Discontinued Operations - Restructuring Costs 

            Due to the facts and circumstances detailed above, the Company has identified three major types of restructuring activities related to the disposal of USC. These three types of activities are employee terminations, contract termination costs, and chemical destruction costs. For those restructuring activities, the Company recorded approximately $920,000 for employee termination costs, approximately $410,000 for contract termination costs, and approximately $422,000 for chemical destruction costs for the year ended December 31, 2021 within selling, general and administrative expenses of discontinued operations. The estimated amount of approximately $410,000 of contract termination cost was related to the termination of a contract between USC and a vendor. The amount for contract termination cost was recorded as a loss contingency as the Company believes a loss is probable and can be reasonably estimated.

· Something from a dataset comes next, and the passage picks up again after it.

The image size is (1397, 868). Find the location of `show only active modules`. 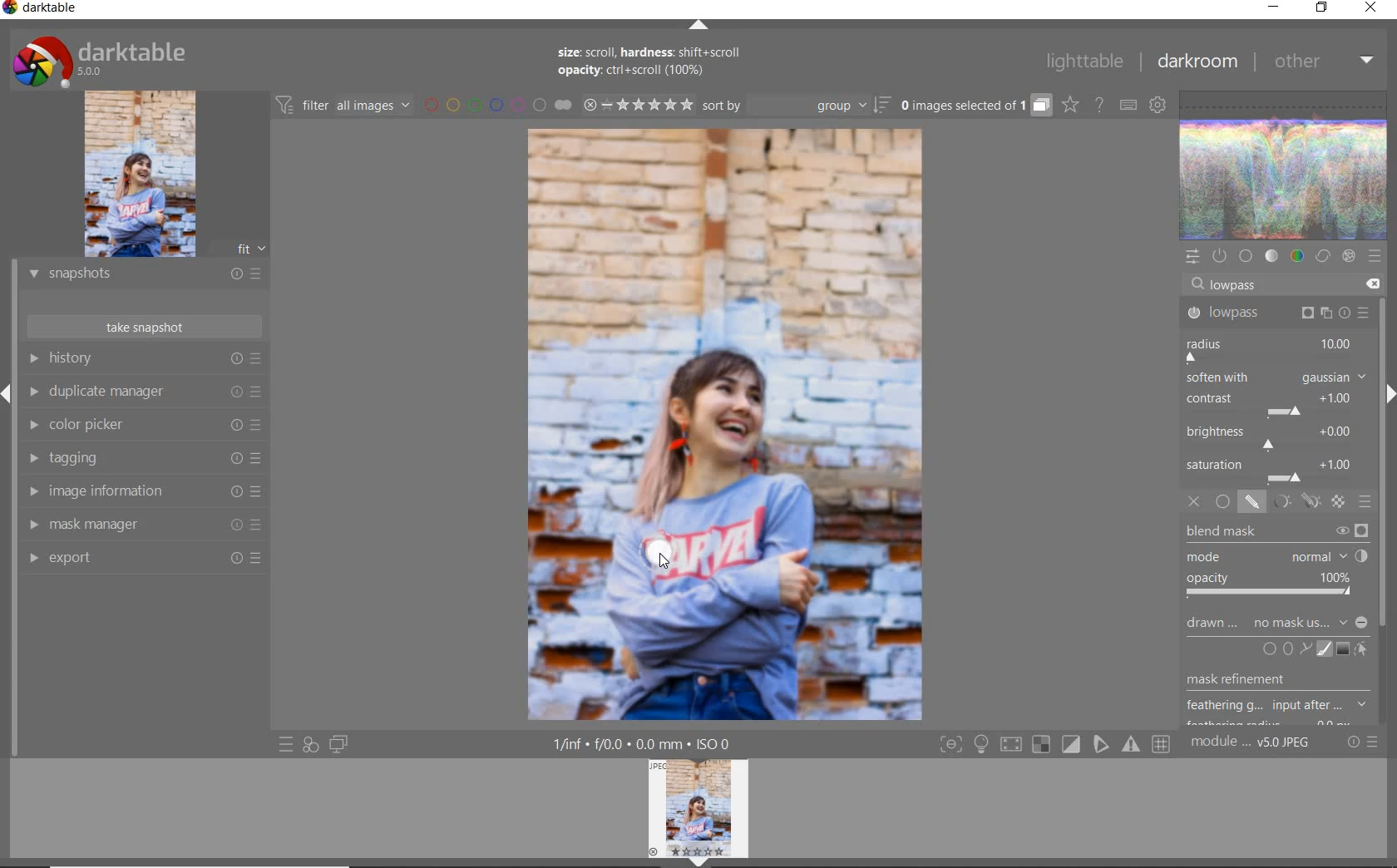

show only active modules is located at coordinates (1220, 257).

         As of March 31, 2022 and December 31, 2021, the outstanding liabilities related to the contract termination costs recorded in contingent loss liability of discontinued operations was approximately $410,000, respectively. As of March 31, 2022 and December 31, 2021, the outstanding liabilities related to chemical destruction costs recorded in accounts payable of discontinued operations was approximately $3,000.

 Discontinued Operations - Building Loan

           On November 10, 2016, a Loan Amendment and Assumption Agreement was entered with into the lender. Pursuant to the agreement, as subsequently amended, the Company agreed to pay the lender monthly payments of principal and interest which were approximately $19,000 per month, with a final payment due and payable in August 2021.

           In July 2021, the Company, in connection with the sale of certain USC assets to Fagron, paid to the lender the outstanding principal balance, accrued unpaid interest and other obligations under the Company’s loan agreement, promissory note and related loan documents relating to the outstanding building loan relating to the building and property on which USC’s offices are located. The land and building were included in the assets of discontinued operations.

          As of  March 31, 2022 and December 31, 2021, the outstanding principal balance owed on the applicable note was  $0 and $0 , respectively. The loan currently bore an interest of 6.00% per year and interest expense for the quarter ended March 31, 2022  and March 31, 2021 was approximately $0 and $37,000, respectively. The amount of interest allocated to the discontinued operations was based on the legal obligations of USC.